Start of Block

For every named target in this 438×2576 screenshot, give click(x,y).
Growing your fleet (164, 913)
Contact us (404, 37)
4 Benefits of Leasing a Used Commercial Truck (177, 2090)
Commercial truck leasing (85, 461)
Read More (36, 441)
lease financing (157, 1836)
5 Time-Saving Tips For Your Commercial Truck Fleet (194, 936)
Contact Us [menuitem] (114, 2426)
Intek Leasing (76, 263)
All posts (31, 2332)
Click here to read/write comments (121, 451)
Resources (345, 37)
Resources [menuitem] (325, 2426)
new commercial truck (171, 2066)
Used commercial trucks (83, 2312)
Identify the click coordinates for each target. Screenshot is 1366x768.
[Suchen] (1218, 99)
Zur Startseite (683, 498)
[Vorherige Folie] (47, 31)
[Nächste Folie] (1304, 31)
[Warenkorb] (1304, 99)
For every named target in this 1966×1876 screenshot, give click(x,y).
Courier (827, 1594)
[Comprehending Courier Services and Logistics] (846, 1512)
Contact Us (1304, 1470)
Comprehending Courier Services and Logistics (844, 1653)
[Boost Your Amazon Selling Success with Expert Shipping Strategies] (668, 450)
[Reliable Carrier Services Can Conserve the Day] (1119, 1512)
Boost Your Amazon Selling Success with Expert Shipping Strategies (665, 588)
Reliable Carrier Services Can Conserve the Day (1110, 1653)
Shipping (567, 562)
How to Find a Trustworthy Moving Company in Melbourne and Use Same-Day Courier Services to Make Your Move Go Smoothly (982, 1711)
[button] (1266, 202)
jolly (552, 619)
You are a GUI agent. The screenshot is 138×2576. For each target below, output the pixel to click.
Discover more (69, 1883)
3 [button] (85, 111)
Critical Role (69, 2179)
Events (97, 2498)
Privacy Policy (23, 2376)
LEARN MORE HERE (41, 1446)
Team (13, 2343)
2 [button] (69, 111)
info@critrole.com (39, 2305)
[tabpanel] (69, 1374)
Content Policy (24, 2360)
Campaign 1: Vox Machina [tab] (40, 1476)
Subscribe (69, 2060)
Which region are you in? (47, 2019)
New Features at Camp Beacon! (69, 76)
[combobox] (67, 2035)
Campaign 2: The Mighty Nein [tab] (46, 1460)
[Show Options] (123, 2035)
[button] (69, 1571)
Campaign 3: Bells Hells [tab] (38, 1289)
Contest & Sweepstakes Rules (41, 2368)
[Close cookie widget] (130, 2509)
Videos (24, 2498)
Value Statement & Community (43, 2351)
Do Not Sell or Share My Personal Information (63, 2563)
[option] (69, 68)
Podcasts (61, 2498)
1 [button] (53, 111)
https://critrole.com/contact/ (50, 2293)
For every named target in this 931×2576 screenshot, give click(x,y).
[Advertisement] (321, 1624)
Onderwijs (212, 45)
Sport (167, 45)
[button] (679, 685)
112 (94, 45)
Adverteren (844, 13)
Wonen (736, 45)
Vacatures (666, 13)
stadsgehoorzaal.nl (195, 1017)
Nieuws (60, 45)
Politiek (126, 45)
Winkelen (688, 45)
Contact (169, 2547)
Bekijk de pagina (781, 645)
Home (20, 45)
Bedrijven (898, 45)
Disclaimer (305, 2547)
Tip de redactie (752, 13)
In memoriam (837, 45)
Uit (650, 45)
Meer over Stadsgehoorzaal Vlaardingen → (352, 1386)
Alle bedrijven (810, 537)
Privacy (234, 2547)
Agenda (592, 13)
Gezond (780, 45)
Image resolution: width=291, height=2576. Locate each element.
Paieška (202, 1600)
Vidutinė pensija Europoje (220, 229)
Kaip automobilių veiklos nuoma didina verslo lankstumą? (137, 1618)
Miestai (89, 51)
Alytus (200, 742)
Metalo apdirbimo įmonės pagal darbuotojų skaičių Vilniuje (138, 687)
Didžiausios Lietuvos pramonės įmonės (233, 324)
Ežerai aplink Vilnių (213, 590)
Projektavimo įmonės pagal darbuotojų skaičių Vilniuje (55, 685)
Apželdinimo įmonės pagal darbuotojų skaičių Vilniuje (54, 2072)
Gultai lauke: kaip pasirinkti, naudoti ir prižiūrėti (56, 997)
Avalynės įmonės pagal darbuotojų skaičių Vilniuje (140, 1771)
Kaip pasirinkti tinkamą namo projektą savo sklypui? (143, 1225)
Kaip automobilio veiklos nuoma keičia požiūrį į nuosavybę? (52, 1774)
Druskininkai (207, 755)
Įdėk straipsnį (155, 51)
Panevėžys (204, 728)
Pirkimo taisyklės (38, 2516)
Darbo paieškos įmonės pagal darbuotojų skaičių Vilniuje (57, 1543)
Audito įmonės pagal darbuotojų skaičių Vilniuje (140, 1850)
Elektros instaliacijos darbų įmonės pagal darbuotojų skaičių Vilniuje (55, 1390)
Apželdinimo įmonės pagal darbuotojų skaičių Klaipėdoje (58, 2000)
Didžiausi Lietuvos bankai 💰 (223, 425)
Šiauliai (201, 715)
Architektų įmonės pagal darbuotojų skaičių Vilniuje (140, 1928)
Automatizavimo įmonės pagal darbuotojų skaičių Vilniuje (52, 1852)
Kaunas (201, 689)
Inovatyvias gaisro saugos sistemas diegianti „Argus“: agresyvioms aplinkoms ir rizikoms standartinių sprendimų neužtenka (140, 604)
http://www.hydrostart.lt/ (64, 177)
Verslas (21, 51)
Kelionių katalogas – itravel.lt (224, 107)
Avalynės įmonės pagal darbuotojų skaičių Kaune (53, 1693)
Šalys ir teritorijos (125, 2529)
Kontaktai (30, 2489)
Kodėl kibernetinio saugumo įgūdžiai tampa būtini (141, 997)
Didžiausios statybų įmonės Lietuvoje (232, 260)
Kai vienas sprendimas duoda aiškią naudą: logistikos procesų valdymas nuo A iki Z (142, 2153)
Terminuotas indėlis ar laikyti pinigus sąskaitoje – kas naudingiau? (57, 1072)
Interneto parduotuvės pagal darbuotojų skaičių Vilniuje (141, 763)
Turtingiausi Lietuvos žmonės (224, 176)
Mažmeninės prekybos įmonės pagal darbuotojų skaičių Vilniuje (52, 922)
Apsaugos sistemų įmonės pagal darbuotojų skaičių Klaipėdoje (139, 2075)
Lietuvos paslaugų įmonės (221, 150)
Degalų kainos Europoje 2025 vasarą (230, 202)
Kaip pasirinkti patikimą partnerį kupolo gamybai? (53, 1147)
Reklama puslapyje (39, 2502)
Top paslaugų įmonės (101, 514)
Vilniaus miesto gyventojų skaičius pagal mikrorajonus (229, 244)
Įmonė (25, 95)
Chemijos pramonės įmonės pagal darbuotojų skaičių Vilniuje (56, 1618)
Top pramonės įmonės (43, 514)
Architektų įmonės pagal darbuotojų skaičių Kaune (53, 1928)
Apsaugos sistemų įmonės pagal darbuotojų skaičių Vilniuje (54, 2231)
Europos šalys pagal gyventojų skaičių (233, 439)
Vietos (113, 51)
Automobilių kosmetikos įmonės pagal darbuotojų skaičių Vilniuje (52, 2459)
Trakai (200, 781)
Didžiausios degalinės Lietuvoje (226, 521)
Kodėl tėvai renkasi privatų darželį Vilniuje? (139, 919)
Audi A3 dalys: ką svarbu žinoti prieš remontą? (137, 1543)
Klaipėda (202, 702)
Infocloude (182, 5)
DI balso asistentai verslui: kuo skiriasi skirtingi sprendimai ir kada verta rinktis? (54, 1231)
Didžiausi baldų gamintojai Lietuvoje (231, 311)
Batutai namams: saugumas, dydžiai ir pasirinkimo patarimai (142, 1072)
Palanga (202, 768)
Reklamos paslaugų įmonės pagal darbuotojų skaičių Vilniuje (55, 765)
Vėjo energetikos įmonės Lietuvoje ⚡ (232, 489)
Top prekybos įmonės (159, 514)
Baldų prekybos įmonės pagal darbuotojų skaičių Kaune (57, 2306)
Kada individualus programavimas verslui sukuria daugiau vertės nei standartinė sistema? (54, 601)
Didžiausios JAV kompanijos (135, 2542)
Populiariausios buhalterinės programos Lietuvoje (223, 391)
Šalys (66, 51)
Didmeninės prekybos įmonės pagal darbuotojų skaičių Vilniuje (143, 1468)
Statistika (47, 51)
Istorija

End of Block

§ **Task to complete**
Your answer should be the lines above, from the line containing "Paieška (202, 1600)" up to and including the line containing "Kodėl kibernetinio saugumo", reproduced exactly and with nothing else.

§ **Finished exercise**
Paieška (202, 1600)
Vidutinė pensija Europoje (220, 229)
Kaip automobilių veiklos nuoma didina verslo lankstumą? (137, 1618)
Miestai (89, 51)
Alytus (200, 742)
Metalo apdirbimo įmonės pagal darbuotojų skaičių Vilniuje (138, 687)
Didžiausios Lietuvos pramonės įmonės (233, 324)
Ežerai aplink Vilnių (213, 590)
Projektavimo įmonės pagal darbuotojų skaičių Vilniuje (55, 685)
Apželdinimo įmonės pagal darbuotojų skaičių Vilniuje (54, 2072)
Gultai lauke: kaip pasirinkti, naudoti ir prižiūrėti (56, 997)
Avalynės įmonės pagal darbuotojų skaičių Vilniuje (140, 1771)
Kaip pasirinkti tinkamą namo projektą savo sklypui? (143, 1225)
Kaip automobilio veiklos nuoma keičia požiūrį į nuosavybę? (52, 1774)
Druskininkai (207, 755)
Įdėk straipsnį (155, 51)
Panevėžys (204, 728)
Pirkimo taisyklės (38, 2516)
Darbo paieškos įmonės pagal darbuotojų skaičių Vilniuje (57, 1543)
Audito įmonės pagal darbuotojų skaičių Vilniuje (140, 1850)
Elektros instaliacijos darbų įmonės pagal darbuotojų skaičių Vilniuje (55, 1390)
Apželdinimo įmonės pagal darbuotojų skaičių Klaipėdoje (58, 2000)
Didžiausi Lietuvos bankai 💰 (223, 425)
Šiauliai (201, 715)
Architektų įmonės pagal darbuotojų skaičių Vilniuje (140, 1928)
Automatizavimo įmonės pagal darbuotojų skaičių Vilniuje (52, 1852)
Kaunas (201, 689)
Inovatyvias gaisro saugos sistemas diegianti „Argus“: agresyvioms aplinkoms ir rizikoms standartinių sprendimų neužtenka (140, 604)
http://www.hydrostart.lt/ (64, 177)
Verslas (21, 51)
Kelionių katalogas – itravel.lt (224, 107)
Avalynės įmonės pagal darbuotojų skaičių Kaune (53, 1693)
Šalys ir teritorijos (125, 2529)
Kontaktai (30, 2489)
Kodėl kibernetinio saugumo įgūdžiai tampa būtini (141, 997)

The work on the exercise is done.